De acordo com o pesquisador, mais do que sair de casa, é relevante saber para onde e com quem as pessoas saíram, já que o que facilita a transmissão é o encontro interpessoal, sem distanciamento físico, em ambientes mal ventilados, principalmente onde se fala alto ou grita. Exemplos são shows, igrejas, jogos de futebol, bares e casas noturnas.

“Está cada vez mais claro, que o Sars-Cov-2 não é como a Influenza. A distribuição não é linear, e 80% dos casos vem de menos de 10% das pessoas. Então, há eventos superdisseminadores, como os de grande aglomeração e em espaços mal ventilados. O uso ou não de máscara também modifica [a disseminação]”, afirmou França Junior.

Não dá, portanto, para falar em causa e efeito entre mobilidade e casos, diz. “A correlação pode levar à compreensão das pessoas de que práticas de isolamento não são efetivas, e a literatura [acadêmica] tem mostrado o contrário. Revisões sistemáticas mostram que nos casos dos coronavírus, a máscara e o distanciamento físico diminuem a probabilidade e impedem a infecção”, afirmou.

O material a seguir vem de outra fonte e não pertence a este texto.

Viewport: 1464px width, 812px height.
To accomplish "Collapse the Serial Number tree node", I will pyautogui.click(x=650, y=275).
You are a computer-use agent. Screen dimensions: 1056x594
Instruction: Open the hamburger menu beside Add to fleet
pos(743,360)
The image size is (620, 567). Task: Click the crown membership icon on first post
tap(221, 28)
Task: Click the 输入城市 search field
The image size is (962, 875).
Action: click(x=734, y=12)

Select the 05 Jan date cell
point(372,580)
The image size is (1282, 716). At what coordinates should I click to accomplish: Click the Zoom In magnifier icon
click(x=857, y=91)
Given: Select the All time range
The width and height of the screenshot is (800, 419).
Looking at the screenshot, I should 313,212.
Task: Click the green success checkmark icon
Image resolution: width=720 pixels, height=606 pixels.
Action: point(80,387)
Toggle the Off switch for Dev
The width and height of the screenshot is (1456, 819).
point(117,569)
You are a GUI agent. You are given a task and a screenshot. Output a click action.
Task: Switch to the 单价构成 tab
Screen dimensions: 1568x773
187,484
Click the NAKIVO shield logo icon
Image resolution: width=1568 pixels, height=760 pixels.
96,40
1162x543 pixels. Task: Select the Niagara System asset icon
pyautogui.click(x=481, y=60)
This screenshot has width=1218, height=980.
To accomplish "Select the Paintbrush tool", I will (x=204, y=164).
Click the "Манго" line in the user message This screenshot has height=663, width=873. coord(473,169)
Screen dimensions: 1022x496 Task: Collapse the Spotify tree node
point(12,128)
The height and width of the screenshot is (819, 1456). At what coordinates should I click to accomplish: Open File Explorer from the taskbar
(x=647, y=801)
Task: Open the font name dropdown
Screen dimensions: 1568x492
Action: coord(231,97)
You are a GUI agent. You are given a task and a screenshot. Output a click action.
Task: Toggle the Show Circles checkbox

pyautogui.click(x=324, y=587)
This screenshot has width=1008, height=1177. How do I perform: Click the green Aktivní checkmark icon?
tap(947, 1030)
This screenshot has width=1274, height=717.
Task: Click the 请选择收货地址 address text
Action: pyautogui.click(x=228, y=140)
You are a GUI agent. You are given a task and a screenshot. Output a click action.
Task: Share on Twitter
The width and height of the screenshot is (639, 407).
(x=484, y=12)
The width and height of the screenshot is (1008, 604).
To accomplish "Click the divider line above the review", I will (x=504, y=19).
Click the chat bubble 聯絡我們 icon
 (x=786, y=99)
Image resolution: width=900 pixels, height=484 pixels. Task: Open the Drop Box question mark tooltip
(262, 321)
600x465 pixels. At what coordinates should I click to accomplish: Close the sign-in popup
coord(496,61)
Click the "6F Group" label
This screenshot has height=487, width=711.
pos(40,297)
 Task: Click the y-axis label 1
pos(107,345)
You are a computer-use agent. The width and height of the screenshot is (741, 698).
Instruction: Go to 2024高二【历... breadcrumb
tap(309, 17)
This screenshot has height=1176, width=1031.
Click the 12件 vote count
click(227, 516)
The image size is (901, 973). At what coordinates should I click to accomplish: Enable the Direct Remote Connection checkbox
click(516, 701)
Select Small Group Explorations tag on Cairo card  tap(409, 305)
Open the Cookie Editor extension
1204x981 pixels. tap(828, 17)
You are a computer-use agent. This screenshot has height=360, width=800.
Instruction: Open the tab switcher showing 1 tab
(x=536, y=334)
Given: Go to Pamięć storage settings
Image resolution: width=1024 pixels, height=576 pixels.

Rosana Richtmann, consultora da Sociedade Brasileira de Infectologia (SBI), também lista uma série de variáveis que podem explicar a curva da pandemia, como a climática —a Covid-19 parece ganhar força com o frio—, o uso de máscaras do tipo e jeito correto, a conscientização da população sobre os riscos e o conhecimento maior sobre a doença.

“É impossível excluir essas variáveis da análise. Óbvio que tem que flexibilizar, como estamos flexibilizando, mas sem baixar a guarda da atenção básica que, ao menos parte da população, ainda está mantendo”, afirmou.

Para Raquel Stucchi, outra infectologista da SBI, o que também pode ajudar a explicar os dados é a capital ter enfrentado um período muito longo de grande exposição ao coronavírus.

“As taxas de isolamento nunca chegaram às taxas ideais para controlar a pandemia, por isso tivemos um platô tão alto por tanto tempo, mas isso possibilitou um maior número de pessoas expostas”, afirma ela.

“Ainda há dúvidas sobre quanto tempo de proteção que essa exposição nos dá. A tal imunidade de rebanho, que muitos questionam, eu acho que existe, só não é duradoura. Aqui em São Paulo podemos estar vivenciando uma ‘lua de mel’ temporária com a Covid, já que temos um número grande de pessoas que já se expuseram e a redução de casos e óbitos, que depois devem aumentar novamente”, disse.

No entanto, ela pondera que os dados da semana que passou no boletim InfoGripe, da Fundação Oswaldo Cruz (Fiocruz), são menos otimistas e acendem um alerta.

O documento mostra que dez capitais brasileiras apresentam sinal de crescimento moderado ou forte de casos de Síndrome Respiratória Aguda Grave e de Covid-19. É considerado moderado o que tem a probabilidade maior que 75%, e forte o que tem probabilidade maior que 95% na tendência de longo prazo (seis semanas).

Os casos notificados e óbitos no país apresentam ocorrência muito alta (a média diária de mortos segue acima de 400), e 20 das 27 capitais têm sinal de estabilidade ou crescimento na tendência de longo prazo.

São Paulo, São Luís e Belém tem sinal moderado de crescimento do número de infectados para a tendência de longo prazo, acompanhado de sinal de estabilização na tendência de curto prazo. Enquanto em Aracaju, Florianópolis, Fortaleza, João Pessoa, Macapá, Maceió e Salvador há sinal forte de crescimento no longo prazo.

Outro alerta vem do aumento de casos de Covid-19 na Europa. A Secretaria Municipal da Saúde de São Paulo, sob gestão de Bruno Covas (PSDB), chegou a enviar uma instrução para a rede de atendimento na última semana dizendo que, apesar da queda constante do número de casos na cidade, “ainda continuamos em pandemia”.

“Não é hora de relaxar nos cuidados", dizia o documento. “O uso de máscaras pela população, bem como a adoção de práticas de higiene pessoal, de limpeza e higienização de ambientes e de distanciamento social continuam sendo vitais para a manutenção do controle [do vírus]”.